Lorsqu’il y a fusion entre nationalisme et religion,
l’abandon de la religion n’est pas seulement apostasie, mais aussi trahison de
la patrie. Qu’est-ce qui témoigne le plus de l’abandon de la religion
nationale ? Les mœurs, la sexualité. Dans les deux affaires célèbres que j’ai rappelées, ce qui était en
jeu était la famille (les enfants de grévistes », et encore la famille,
avec l’adultère. C’est un domaine où la famille est en jeu. La famille qui est
la base de la société, le modèle suprême : le chef de famille, c’est le
souverain, l’épouse, assure l’intendance et les enfants sont le peuple qui
obéit. L’atteinte au modèle familial est considérée comme un coup mortel à la
société toute entière. Le droit de vote accordé aux femmes, le divorce, la
contraception, l’homosexualité ont de tout temps été combattus pour défendre le
modèle familial qui est la cellule de base.

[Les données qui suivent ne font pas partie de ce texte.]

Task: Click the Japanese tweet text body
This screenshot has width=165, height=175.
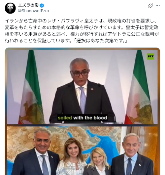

Ces accusations passent par les mœurs, la sexualité.
Le féminisme était protestant en Irlande. Le divorce est anglais. Les grandes
affaires d’état de l’Irlande contemporaine : le divorce, la
contraception, l’IVG. Chaque fois des referendums,
des débats houleux, des accusations : ces réformes allaient atteindre
l’âme du pays, les réformes qui donnaient des droits supplémentaires aux femmes
faisaient partie de l’antique complot impérialiste britannique pour asservir
l’Irlande. Pour l’angliciser.
Le dernier débat en date : les affaires de
pédophilie du clergé irlandais. Pendant longtemps, ces « affaires »
étaient réglées en interne. Le passage d’une Irlande cléricale à une Irlande
laïque est tout récent : 2011 : le Premier ministre Enda Kenny :
l’église catholique doit accepter que les lois qui la gouvernent ne sont pas
les mêmes que les lois qui régissent la société.
Les campagnes de diffamation sont des indicateurs précieux
de l’identité souhaitée de la société où ces campagnes se mènent. Dans les
exemples irlandais : les campagnes de diffamation indiquaient la forte
revendication de fusion entre église et état. Catholique, et protestant. Dire
de Poutine qu’il a été officier du KGB n’est pas une diffamation en Russie.
Dire d’une personne qu’elle a collaboré avec la Stasi, police secrète de la RDA
est considérée comme une grave diffamation en RFA et empêcher de faire carrière
politique.
Quand Barak Obama était accusé de ne pas être un
véritable américain parce qu’il avait des ancêtres et de la famille en Afrique
noire, quand on lui demandait avec insistance de montrer son certificat de
naissance, cette campagne de diffamation se rattachait directement au racisme
historique à l’égard des noirs nord-américains qui ont peiné à se faire
reconnaître comme des citoyens des États-Unis. De même, l’odieuse campagne
contre Christiane Taubira déguisée en guenon dans les réseaux sociaux se
rattache directement aux systèmes d’exclusion raciale dans les colonies
françaises.
Dis-moi comment tu diffames, je te dirai qui tu es.